Smart working amaro: disagi per 5 lavoratori su 10
Nostalgia dell'ufficio (e delle relazioni tra colleghi) da un lato e risparmi sulle spese di trasporto dall'altro, ma anche problemi psico-fisici per le scomode postazioni domestiche, uniti alla possibilità di conciliare (meglio) la cura familiare con le mansioni assegnate: è il ritratto dello smart worker, frutto dell'indagine effettuata dalla Fondazione studi dei consulenti del lavoro su un campione rappresentativo di occupati che la pandemia ha indotto a praticare l'attività da remoto.
Oggi «circa 7,3 milioni» di addetti (il 31,7% del totale) svolgono incarichi senza muoversi dall'abitazione: c'è «il 14,8% che lo fa in forma esclusiva, non andando mai in sede, il 16,8% in modalità ibrida, alternando giorni, o settimane, in presenza e a distanza», ricordano i professionisti. Il 71,1% degli interpellati, diminuite le uscite per spostamenti, vitto e vestiario, ha investito il denaro in consumi legati al tempo libero (nel 54,7% dei casi), tuttavia, «il 48,3% paga il conto per l'utilizzo di sedie e scrivanie improvvisate ed il 39,6% lamenta l'inadeguatezza di spazi e infrastrutture», in particolare quelle digitali.
Protagonisti (volenti, o nolenti) del lavoro agile «i segmenti più qualificati dell'occupazione», visto che «la quota arriva al 52,2% tra i laureati, mentre scende al 13,5% tra chi ha un titolo di studio inferiore al diploma», e raggiunge il 54,6% tra chi opera in aziende, o organizzazioni terziarie, di servizio alle imprese, credito e assicurazioni, per «scendere al 37,8% nella Pubblica amministrazione, al 27,9% nell'industria e al 21,2% nel commercio e distribuzione».

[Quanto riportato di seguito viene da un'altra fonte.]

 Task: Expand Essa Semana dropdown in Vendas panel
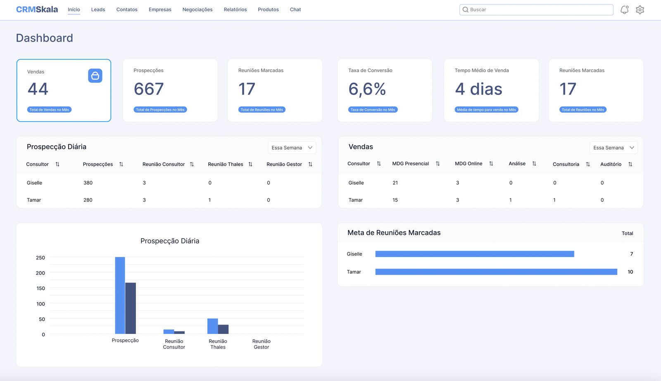[x=613, y=148]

Uomini e donne hanno reagito in modo differente alla permanenza a casa: in termini relazionali e di carriera, la componente maschile pare averne patito di più (il 52,4% contro il 45,7% delle donne), «guadagnando, tuttavia, in produttività e concentrazione. Viceversa - si legge nel testo - le occupate hanno sofferto l'allungamento dei tempi di lavoro (il 57% contro il 50,5% degli uomini) e l'inadeguatezza degli spazi casalinghi (42,1% contro 37,9%), evidenziando un maggior rischio di disaffezione verso le proprie mansioni (44,3% rispetto al 37% dei colleghi)».
C'è, poi, un 16,7% di intervistati che vede, oramai, lo smart working come «un punto di non ritorno della propria vita professionale», circostanza che per il presidente della Fondazione studi dei consulenti del lavoro Rosario De Luca «evidenzia la necessità di ripensare alla regolazione del lavoro subordinato, contemperando le richieste di imprese e dipendenti».